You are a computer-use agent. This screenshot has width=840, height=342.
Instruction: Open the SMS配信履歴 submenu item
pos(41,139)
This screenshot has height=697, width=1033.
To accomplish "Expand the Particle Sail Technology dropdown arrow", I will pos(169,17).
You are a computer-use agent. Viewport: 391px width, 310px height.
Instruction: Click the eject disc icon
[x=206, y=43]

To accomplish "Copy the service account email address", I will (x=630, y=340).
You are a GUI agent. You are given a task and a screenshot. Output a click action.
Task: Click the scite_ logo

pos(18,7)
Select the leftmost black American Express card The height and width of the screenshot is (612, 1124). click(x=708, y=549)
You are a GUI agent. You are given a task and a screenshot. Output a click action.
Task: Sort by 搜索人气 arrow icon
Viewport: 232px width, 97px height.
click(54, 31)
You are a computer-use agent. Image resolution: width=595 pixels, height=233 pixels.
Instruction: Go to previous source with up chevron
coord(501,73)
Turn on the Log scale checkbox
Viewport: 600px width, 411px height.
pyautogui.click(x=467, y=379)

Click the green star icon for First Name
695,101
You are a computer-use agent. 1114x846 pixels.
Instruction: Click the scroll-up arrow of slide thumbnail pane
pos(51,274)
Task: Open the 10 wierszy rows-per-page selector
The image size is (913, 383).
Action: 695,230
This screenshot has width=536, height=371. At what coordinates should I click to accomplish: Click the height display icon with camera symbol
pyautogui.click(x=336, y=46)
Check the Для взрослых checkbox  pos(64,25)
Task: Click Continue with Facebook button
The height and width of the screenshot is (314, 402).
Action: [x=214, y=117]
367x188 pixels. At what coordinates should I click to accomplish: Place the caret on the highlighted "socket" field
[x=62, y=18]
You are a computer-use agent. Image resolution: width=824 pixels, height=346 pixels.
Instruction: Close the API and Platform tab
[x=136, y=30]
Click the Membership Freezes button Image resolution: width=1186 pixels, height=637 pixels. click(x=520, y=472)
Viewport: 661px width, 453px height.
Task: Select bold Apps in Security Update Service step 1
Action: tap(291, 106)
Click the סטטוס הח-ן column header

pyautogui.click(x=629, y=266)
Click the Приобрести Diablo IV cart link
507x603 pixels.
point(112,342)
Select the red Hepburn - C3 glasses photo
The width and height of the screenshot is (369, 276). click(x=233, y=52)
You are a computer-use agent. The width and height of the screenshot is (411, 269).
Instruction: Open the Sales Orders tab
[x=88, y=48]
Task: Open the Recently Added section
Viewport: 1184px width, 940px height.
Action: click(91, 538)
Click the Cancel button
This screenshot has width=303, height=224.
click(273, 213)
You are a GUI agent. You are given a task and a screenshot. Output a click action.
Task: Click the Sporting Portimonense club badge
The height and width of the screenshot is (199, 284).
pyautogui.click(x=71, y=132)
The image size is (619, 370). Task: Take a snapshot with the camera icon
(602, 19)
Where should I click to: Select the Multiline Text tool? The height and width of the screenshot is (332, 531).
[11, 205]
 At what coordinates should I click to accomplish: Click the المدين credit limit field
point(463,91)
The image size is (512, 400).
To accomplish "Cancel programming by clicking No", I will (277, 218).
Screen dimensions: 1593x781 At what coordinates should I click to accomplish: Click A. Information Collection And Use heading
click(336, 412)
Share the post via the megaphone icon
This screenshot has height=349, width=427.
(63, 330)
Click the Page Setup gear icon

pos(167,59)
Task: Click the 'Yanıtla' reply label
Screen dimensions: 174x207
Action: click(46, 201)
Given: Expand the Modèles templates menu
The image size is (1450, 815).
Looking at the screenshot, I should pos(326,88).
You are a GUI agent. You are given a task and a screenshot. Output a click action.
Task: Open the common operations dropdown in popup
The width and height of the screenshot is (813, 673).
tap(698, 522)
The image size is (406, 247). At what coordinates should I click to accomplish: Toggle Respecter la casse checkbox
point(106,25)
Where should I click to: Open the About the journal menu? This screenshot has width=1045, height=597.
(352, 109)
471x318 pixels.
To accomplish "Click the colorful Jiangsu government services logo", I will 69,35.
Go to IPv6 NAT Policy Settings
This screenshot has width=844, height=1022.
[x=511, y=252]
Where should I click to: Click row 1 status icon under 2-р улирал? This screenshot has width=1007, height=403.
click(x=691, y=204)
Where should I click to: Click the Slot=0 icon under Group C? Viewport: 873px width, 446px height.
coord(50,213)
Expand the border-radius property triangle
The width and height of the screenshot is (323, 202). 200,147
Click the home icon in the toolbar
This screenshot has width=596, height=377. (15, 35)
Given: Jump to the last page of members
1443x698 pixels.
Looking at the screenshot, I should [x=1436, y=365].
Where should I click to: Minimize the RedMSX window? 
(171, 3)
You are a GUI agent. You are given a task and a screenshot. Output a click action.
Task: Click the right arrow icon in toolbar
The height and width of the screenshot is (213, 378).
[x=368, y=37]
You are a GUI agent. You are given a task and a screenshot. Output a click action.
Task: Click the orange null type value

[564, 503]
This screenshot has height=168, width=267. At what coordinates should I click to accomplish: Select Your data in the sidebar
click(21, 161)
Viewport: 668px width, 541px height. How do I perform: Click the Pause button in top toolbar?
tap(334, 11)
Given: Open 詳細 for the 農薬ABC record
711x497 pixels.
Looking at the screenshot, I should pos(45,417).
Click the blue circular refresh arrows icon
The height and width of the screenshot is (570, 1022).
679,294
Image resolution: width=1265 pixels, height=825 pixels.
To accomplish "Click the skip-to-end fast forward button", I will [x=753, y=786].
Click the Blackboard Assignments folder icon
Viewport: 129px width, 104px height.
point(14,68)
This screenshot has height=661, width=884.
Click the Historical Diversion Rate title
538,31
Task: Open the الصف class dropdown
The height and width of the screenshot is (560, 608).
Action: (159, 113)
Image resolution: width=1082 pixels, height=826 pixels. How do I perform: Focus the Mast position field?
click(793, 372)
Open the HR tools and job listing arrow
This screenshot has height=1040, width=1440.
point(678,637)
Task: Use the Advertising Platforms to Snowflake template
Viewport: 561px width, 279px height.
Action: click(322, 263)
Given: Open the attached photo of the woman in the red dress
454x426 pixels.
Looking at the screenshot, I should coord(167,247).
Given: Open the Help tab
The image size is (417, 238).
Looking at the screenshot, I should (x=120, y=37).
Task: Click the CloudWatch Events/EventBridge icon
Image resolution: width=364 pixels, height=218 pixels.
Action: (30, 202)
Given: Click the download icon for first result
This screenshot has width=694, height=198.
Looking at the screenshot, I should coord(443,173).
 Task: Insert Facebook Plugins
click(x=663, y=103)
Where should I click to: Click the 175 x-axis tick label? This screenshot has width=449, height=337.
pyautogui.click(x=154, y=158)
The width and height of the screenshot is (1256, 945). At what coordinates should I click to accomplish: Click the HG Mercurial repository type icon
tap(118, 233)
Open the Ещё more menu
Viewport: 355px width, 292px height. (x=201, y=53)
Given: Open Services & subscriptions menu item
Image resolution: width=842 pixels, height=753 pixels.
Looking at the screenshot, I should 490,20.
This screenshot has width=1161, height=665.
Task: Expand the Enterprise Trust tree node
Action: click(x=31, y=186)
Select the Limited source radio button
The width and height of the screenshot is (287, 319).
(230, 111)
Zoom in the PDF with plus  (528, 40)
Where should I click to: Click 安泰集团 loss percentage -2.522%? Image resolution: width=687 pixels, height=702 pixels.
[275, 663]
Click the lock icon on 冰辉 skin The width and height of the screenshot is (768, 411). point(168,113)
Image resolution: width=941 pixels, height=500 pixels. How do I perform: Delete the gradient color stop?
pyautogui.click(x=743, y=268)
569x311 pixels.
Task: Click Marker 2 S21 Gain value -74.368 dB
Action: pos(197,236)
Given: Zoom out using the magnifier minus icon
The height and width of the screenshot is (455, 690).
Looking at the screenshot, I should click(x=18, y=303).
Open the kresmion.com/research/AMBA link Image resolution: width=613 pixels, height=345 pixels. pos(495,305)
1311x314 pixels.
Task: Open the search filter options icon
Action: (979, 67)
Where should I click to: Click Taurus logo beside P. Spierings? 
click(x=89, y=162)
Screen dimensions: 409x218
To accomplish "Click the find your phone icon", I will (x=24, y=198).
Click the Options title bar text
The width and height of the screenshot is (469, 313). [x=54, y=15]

■ ■ ■

#### [Required action]
One stretch of the lines above is wanted, from the line that contains "Given: Open 詳細 for the 農薬ABC record" through the line that contains "Image resolution: width=1265". Output it exactly.

#### [Answer]
Given: Open 詳細 for the 農薬ABC record
711x497 pixels.
Looking at the screenshot, I should pos(45,417).
Click the blue circular refresh arrows icon
The height and width of the screenshot is (570, 1022).
679,294
Image resolution: width=1265 pixels, height=825 pixels.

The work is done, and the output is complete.